*RAW DATA*
━━━━━━━━━━
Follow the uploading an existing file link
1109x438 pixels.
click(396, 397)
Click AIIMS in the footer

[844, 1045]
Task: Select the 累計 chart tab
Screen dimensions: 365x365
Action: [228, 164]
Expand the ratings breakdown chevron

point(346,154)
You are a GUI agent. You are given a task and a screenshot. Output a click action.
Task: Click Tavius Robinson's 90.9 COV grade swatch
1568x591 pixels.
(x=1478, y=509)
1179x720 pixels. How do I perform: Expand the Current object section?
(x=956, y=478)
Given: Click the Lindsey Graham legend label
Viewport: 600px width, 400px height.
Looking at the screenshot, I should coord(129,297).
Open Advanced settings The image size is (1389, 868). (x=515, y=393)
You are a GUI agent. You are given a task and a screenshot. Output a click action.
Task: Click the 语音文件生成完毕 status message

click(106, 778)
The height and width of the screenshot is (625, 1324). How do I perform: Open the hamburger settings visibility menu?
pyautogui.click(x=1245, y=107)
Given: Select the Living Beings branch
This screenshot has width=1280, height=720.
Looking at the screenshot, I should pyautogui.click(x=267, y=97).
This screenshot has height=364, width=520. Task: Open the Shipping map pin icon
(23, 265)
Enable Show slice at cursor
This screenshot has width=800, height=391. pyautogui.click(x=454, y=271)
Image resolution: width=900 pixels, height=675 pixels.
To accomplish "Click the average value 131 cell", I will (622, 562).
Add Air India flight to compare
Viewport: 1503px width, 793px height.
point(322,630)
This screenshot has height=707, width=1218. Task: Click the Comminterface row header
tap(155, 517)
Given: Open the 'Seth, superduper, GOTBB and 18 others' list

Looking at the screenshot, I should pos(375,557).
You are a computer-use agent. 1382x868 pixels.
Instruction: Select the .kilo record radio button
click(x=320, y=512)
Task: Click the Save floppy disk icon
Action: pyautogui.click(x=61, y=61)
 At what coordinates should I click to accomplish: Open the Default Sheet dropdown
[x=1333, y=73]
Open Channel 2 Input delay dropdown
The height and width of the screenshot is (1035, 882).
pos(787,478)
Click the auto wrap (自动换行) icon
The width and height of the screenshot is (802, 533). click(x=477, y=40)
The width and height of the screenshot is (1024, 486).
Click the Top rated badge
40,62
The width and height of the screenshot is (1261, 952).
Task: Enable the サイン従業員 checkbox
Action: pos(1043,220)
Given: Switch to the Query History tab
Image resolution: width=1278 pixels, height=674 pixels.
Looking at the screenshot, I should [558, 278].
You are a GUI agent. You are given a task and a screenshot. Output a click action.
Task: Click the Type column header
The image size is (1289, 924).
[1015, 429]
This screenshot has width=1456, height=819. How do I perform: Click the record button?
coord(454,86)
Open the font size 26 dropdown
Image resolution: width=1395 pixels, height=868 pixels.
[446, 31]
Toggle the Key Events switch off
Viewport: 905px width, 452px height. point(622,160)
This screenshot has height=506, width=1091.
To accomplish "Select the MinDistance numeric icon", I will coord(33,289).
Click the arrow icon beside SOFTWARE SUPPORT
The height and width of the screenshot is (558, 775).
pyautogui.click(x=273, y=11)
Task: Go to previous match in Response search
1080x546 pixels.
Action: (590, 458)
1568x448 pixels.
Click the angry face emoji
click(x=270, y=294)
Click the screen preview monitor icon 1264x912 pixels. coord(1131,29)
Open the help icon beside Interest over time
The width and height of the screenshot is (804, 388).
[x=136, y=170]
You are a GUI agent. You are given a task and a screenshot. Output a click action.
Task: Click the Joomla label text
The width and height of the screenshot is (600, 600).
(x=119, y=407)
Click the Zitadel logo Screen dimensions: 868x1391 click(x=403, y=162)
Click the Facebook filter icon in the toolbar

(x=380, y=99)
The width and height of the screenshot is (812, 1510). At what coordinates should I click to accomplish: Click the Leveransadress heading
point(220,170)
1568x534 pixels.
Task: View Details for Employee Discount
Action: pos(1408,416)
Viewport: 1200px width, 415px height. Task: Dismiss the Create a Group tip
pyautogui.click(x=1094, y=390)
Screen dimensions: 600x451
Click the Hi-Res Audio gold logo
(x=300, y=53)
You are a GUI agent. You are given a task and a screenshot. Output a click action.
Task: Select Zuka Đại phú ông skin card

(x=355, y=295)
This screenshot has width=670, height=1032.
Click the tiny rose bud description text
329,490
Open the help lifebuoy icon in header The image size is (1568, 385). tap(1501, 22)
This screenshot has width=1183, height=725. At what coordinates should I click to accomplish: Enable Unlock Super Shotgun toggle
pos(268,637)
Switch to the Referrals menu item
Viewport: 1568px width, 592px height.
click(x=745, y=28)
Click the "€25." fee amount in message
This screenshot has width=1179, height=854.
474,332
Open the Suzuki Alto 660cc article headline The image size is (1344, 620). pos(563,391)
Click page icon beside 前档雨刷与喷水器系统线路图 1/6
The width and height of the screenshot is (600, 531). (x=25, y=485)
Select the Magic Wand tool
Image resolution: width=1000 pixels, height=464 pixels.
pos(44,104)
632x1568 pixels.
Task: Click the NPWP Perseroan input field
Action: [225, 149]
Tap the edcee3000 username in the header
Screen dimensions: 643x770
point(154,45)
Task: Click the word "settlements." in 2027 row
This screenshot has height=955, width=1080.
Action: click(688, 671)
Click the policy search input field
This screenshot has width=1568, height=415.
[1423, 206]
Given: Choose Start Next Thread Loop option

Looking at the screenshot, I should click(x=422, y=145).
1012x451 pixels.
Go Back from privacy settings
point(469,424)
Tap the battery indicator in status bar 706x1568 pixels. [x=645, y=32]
━━━━━━━━━━
*WHAT IS BEING ASKED*
Looking at the records, how many lines include "label"? Respond with the number only.

*ANSWER TO THIS EXERCISE*
2